▶ Instructions to follow
Every line of the material that includes the word "Open" is to be shown.

▶ Given records
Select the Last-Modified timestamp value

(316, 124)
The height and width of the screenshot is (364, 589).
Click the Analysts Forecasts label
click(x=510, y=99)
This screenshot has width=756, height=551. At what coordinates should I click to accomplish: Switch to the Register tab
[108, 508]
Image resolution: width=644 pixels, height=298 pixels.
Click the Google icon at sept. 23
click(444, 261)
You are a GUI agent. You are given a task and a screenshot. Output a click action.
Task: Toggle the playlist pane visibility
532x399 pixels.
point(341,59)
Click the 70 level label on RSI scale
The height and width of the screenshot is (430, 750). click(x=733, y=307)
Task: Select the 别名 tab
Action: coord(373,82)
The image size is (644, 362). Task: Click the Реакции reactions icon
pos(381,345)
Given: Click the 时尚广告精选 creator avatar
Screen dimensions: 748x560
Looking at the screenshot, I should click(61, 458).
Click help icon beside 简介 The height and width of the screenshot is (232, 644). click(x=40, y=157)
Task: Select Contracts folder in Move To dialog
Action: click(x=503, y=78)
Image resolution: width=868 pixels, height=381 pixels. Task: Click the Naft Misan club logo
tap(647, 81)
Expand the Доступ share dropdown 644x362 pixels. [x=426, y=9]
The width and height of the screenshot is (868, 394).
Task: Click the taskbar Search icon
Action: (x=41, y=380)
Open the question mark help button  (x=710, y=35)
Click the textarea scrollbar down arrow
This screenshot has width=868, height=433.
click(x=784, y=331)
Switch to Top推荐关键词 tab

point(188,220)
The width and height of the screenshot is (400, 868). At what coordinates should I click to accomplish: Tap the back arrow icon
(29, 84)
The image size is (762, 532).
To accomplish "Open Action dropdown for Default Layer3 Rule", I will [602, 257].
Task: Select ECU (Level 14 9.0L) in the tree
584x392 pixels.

▶ Reply
Open the question mark help button  (x=710, y=35)
To accomplish "Open Action dropdown for Default Layer3 Rule", I will [602, 257].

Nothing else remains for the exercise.